Someone driving past Malcolm X College over the weekend might have thought they’d taken a wrong turn into the Lollapalooza music concert.
Malcolm X College, 1900 W. Van Buren, was decked out Friday and Saturday with balloons decorating the outdoor black fences leading to the north parking lot.
A retractable stage was set up in the lot for performers, and vendors were selling water, ice cream and cake. Inside, activities ranged from midnight stepping, an early morning 5K walk and an afternoon workshop for black men (story on page 8).
Although it did not showcase green-haired alternative bands, the atmosphere at MXC was undeniably festive.
The college hosted a first ever 24-hour registration block party, starting at 6 in the evening on Friday and lasting until 6 p.m. the next day. Last year’s event was not an all-nighter, taking place only from morning to late afternoon over one week in July.
This year’s event showcased the school’s programs through a variety of events.
“One of the idea’s behind the 24-hour registration is the fact that oftentimes when we have registration events, students complain that they can not come because of time conflicts,” said Kimberly Hollingsworth, dean of continuing education for MXC. “This way, everyone who wants to come has the opportunity.”
The idea for the event was suggested by Ramo Bey, MXC’s associate dean of student services. Bey previously worked at the central office of the City College’s of Chicago before taking a position at Malcolm X College.
Upon his arrival, he suggested the 24-hour registration idea to MXC president Zerrie Campbell.
“It was an idea he had taken from Morton College in Cicero, which held an all day registration event last year and was highly successful,” said Hollingsworth. “After she approved the plan and [Chancellor of City Colleges] Dr. Wayne Watson approved the budget, a committee was formed, including myself, and Ramo Bey to plan the event.”
There was little time to work with though. The entire event, including scheduling the performers, assembling the vendors and decorating the campus, would have to be completed in just over a month.
“We wanted an event that would cater to all tastes, nationalities and age ranges, because we wanted to create a true family atmosphere,” said Jessica Holloway, coordinator to the office of President Campbell.
The event included Bennie the Bull, the Chicago Bulls’ mascot, performances by the Jesse White Tumblers and local poets and rappers. Salsa and meringue dancing lessons also took place, along with a performance by the college’s African-dance ensemble, Najwa Dance Corps.
Along with inspiring prospective students to enroll, this year’s event coincided with this being year 10 of the college’s accreditation. If it expires, school officials note, the consequences could severely hurt the college’s ability to continue operating.
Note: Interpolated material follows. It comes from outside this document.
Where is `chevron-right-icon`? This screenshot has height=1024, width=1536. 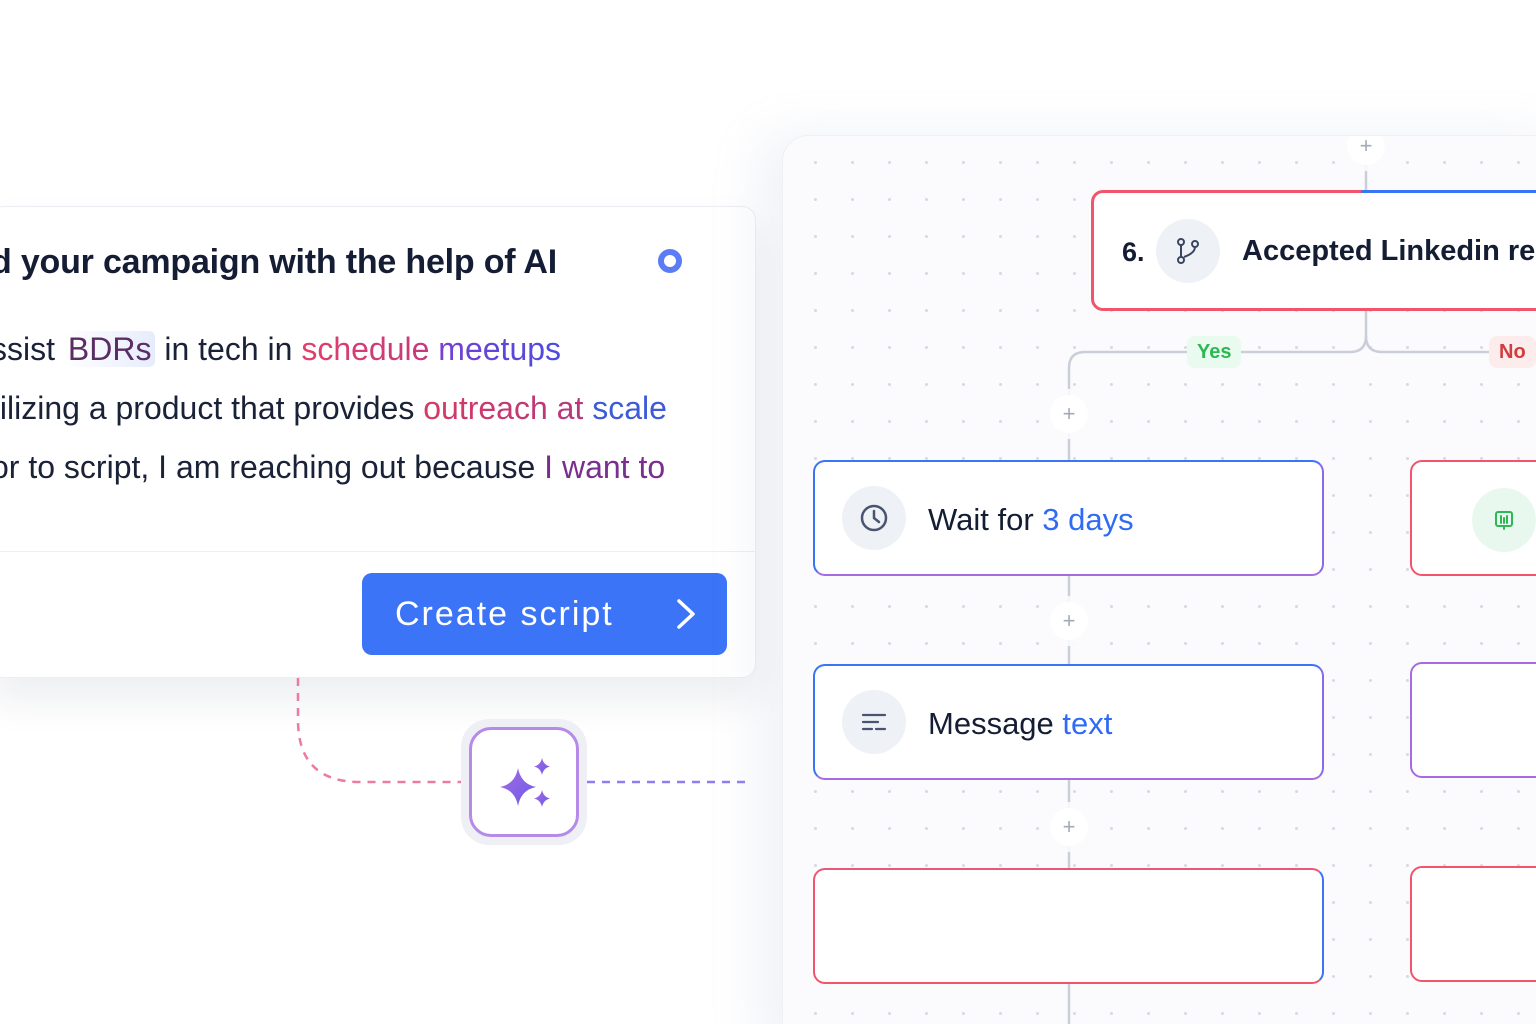
chevron-right-icon is located at coordinates (686, 614).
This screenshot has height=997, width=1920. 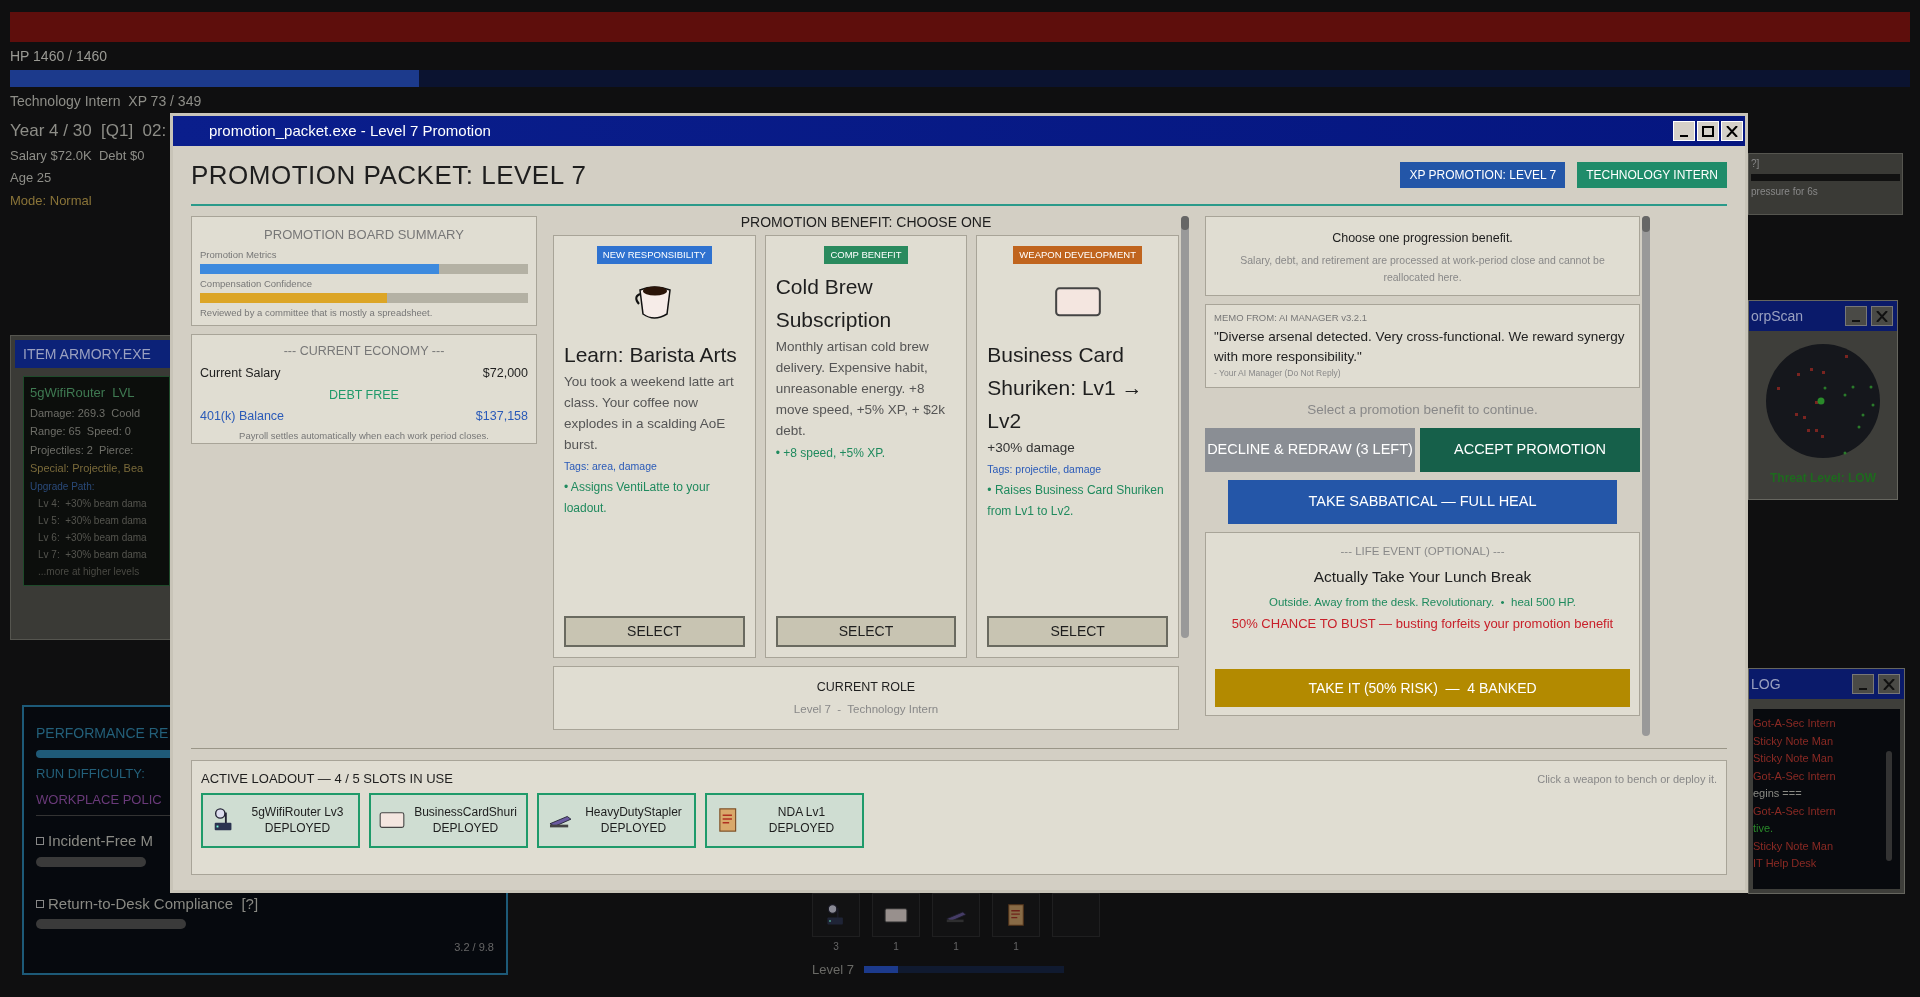 I want to click on sabbatical-button: TAKE SABBATICAL — FULL HEAL, so click(x=1422, y=502).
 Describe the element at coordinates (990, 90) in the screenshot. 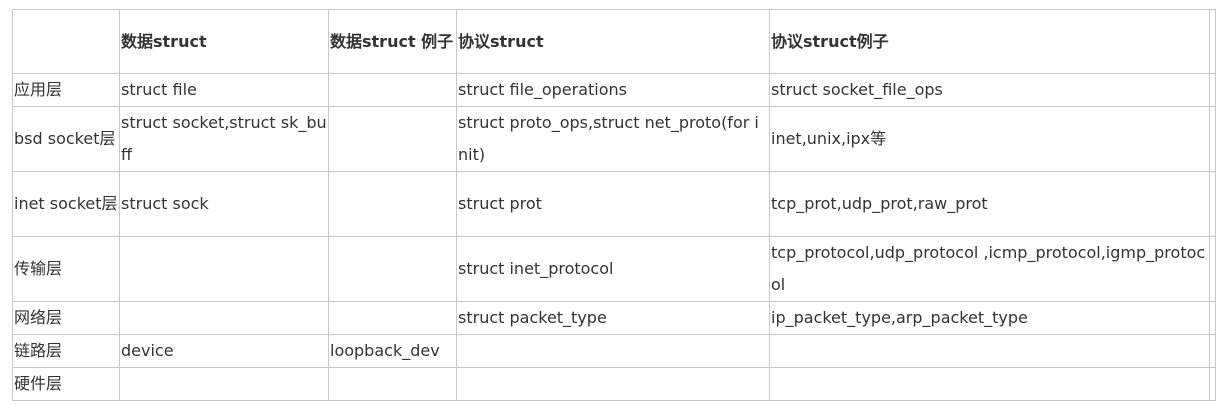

Few students would be inclined to attend a school without an accredited curriculum, officials said.
“On Nov. 5 though 7, we are going to be visited by the Higher Learning Commission where they will assess our operation, and hopefully once they see the level of our school spirit and our commitment to diversity and academic accomplishment, they will approve our accreditation for another 10 years,” said Hollingsworth.
Mahogany Bryant, an 17-year-old senior at Bogan High School on the South Side, attended the event because of her interest in the school’s mortuary science program.
“I really wanted to see what the school had to offer because I have a friend that is a funeral director, and seeing how she works with families in a professional manner while remaining mindful of their loss, really touched me.”
Bryant has not decided whether she will register for classes following her graduation next year, but she was impressed by the block party.
“It [was] really fun, I feel that it showcases the campus’ spirit and dedication to diversity very well,” she said. “Maybe if it is held next year, I can come and register.”